Tiling itself is relatively straightforward and methodical, and there are plenty of thorough guides out there to help you if you're a newbie. Just remember to do a proper job when sealing the tiles with grout - as any gaps will allow moisture to pass through into your walls and floor, which can eventually lead to damp.
Do your research (and shop around)
The more planning you do before starting work on your bathroom project, the better.
By paying close attention to the details well in advance, you can begin sourcing the cheapest materials, suites and accessories - which could help you save plenty of pounds.
Don't presume it pays to get everything from the same retailer. For example, the place you got your taps from may not necessarily be able to offer you the best-priced sink.
Similarly, you should also definitely shop around for a plumber if there are bits of work that you don't feel comfortable doing yourself. Here, price isn't something that should always take priority. Seek out referrals so someone you know can vouch for how good the professional is at doing their job.

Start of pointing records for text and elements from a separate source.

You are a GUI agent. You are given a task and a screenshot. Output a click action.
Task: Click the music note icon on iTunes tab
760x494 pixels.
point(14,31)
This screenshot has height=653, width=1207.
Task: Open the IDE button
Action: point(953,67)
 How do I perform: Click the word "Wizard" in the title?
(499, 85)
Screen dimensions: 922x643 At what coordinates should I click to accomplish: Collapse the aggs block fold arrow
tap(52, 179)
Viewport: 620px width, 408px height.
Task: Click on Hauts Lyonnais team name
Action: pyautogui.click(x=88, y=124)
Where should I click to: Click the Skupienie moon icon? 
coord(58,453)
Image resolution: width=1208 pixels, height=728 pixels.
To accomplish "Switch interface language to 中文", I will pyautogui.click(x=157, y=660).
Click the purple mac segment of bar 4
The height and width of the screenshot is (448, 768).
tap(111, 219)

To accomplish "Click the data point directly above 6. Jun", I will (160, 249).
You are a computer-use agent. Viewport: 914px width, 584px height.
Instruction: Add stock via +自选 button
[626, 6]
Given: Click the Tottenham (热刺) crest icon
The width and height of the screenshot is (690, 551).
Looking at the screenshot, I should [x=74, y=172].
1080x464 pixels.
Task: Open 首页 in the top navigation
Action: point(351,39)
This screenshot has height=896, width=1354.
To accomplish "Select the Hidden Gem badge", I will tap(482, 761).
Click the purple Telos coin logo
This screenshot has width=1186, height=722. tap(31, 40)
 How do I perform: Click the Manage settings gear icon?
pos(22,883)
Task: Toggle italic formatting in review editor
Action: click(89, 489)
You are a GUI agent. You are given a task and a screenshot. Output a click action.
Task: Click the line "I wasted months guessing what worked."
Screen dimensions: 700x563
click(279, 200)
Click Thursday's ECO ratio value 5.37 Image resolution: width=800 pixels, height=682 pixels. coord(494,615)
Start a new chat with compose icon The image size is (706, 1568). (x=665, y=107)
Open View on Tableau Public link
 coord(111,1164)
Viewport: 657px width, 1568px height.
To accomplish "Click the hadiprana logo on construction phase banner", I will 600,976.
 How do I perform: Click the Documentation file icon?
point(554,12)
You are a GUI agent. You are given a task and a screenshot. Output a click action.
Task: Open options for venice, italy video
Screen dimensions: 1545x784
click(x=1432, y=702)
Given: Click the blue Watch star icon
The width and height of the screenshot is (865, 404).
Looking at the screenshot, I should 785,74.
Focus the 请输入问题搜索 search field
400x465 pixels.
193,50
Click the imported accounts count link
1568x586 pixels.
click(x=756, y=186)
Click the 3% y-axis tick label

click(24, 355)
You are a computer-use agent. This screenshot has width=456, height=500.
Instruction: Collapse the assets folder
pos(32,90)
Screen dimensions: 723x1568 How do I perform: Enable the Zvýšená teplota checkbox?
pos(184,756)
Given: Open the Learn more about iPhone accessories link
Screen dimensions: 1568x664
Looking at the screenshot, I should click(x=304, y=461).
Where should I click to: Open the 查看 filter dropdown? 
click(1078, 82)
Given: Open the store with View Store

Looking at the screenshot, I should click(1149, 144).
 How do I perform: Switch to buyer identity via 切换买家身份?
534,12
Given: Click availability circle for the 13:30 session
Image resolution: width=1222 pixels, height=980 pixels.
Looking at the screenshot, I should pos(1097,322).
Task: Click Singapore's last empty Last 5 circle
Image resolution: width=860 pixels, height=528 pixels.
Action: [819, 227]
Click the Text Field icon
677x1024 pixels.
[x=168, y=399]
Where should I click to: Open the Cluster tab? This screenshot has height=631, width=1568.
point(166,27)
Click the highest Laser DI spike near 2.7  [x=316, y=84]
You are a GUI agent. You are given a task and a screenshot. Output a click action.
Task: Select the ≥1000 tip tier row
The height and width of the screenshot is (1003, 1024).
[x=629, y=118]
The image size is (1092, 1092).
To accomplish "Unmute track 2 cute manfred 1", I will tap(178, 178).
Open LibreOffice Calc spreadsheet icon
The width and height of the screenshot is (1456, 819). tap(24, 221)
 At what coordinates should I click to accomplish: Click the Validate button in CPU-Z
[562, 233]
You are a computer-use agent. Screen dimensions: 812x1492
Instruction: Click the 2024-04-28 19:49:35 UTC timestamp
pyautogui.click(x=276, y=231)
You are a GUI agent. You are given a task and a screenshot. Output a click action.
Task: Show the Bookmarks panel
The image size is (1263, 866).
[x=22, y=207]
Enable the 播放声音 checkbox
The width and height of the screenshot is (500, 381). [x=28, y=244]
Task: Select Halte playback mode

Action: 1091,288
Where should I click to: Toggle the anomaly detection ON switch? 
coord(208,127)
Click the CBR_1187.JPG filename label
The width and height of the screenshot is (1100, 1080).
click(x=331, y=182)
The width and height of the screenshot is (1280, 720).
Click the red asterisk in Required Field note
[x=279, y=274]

If you make your decision entirely on price, it could end up being a false economy if the tradesman turns out to be a bit of a cowboy and their work causes more damage that you subsequently end up having to pay for. Doing a background check on them beforehand can go some way to protecting you against this scenario.
We're talking about the eco-friendly approach here rather than the colour, as sourcing water-saving bathroom appliances could end up saving you a significant amount of money if your usage is metered.
There are plenty of products available to help you on your way, with water-efficient showerheads a good place to start. We stock several different parts that create flows that feel much higher than they actually are, saving you both water and power.
However, it's worth bearing in mind that low flow showerheads are not recommended for use with electric showers, as this can potentially damage them.
If you're more inclined to take a bath instead, then keep an eye out for ones that are reduced capacity when you're looking to replace what you have now. This will naturally result in you using less water, helping the environment and your bank balance.
Finally, one of the easiest ways to save money on your energy bills is to invest in insulation for your pipes and hot water cylinder. Wrapping up the former will knock around £10 per year off your bills, while putting a jacket around your tank can save you between £95 to £115 per year.
It's all worth paying attention to when the time comes to give your bathroom a bit of a facelift, as if saving money is the aim of the game, the last thing you want to do is end up spending more money in the long term.